The purpose of this demo is to showcase potential application scenarios for future AR/Smart glasses in indoor environments. As XR/AI technology continues to develop, hardware devices have consistently been a bottleneck in the industry. A lightweight pair of glasses that integrates AR, AI, and communication functions could be the key to making XR truly accessible in everyday life.

This demo is developed using UE5 and runs on the Oculus Quest 3. The core functionality allows users to control various features in the virtual environment through voice commands, such as turning on/off the TV, playing music, shopping, and entertainment. There are many more possibilities for Smart glasses in indoor settings, and I will continue to update the project with new features.

Speech recognition and NLP

I am using the UE5 Voice SDK plugin and connecting the triggered events with Blueprints. The process is that my voice is sent to a cloud-based speech recognition server, which determines if any keywords are triggered based on what I say (the keywords need to be set up on wit.ai). The returned keywords will trigger the pre-set events, such as the ladder ranking function shown in the diagram. It is worth mentioning that the language model needs continuous optimization. Although the recognized speech had errors, it still triggered the "showing" and "match" keywords, so the event was executed.

Facial Capture and
Metahuman

In UE5, Metahuman can be used to create various character models with highly realistic details. By combining facial capture or full-body motion capture, it is possible to quickly produce lifelike character animations, which are widely used in the gaming, film, entertainment, and education industries. Here, I used the Live Link Face iPhone app to connect to UE5, recording the Metahuman's facial expressions and head movements in real-time.

GenAI

In this demo, I used GenAI tools to quickly create 3D models, AI TV videos, and AI audio. For the 3D models, I used Hyperhuman AI, which generates models simply by uploading images or text prompts. The AI videos were created using Runway AI, where you can achieve results by either uploading images or using the prompt feature. For the audio, you can generate it by editing text and selecting an AI voice actor.

Reflection

This project explores how NLP technology and GenAI can enhance XR projects. Previously, the primary control method for XR project content was controller button operations. Now, in addition to gesture tracking technology, NLP is gradually becoming mainstream, as language is one of the primary means of human communication. Incorporating NLP can enhance the immersion, interactivity, and enjoyment for XR users. Significant development potential exists in industries such as virtual assistants, companion virtual humans, psychological counseling, smart homes, training and education, and interactive gaming.

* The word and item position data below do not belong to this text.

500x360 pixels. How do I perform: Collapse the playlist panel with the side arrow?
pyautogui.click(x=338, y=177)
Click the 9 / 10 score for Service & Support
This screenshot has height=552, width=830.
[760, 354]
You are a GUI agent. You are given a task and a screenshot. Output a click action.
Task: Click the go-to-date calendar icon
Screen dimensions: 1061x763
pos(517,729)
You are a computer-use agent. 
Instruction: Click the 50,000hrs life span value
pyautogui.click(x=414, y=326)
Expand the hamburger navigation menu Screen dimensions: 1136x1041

On the other hand, using motion capture to create virtual characters will also become one of the mainstream methods in the future. This approach makes model animations more natural while eliminating the cumbersome processes and time required for traditional animation modeling. Moreover, there are already many mature facial expression generation solutions on the market, such as text-driven and voice-driven facial expressions. Previously, motion capture technology was widely used in the gaming and film industries, but now it is increasingly being used in various sectors such as training, healthcare, education, and cultural tourism.

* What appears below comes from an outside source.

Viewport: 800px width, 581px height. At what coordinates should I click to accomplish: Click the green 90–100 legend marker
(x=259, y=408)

Of course, due to the short production cycle of this demo, there is still much room for optimization.

1. Online voice recognition and keyword feedback may experience network latency, affecting the gameplay. To mitigate this, we could consider using offline speech recognition models, or mainstream speech services from Google or Microsoft.

2. For the facial animation of the MetaHuman virtual character, I used facial capture with an iPhone, and for body animation, I used models from Mixamo. In the future, we might consider using Rococo's full-body motion capture solution as a replacement to make the MetaHuman's movements more natural.

3. We might add other feature demonstrations, such as AR companions, AR furniture shopping, remote AR meetings, etc.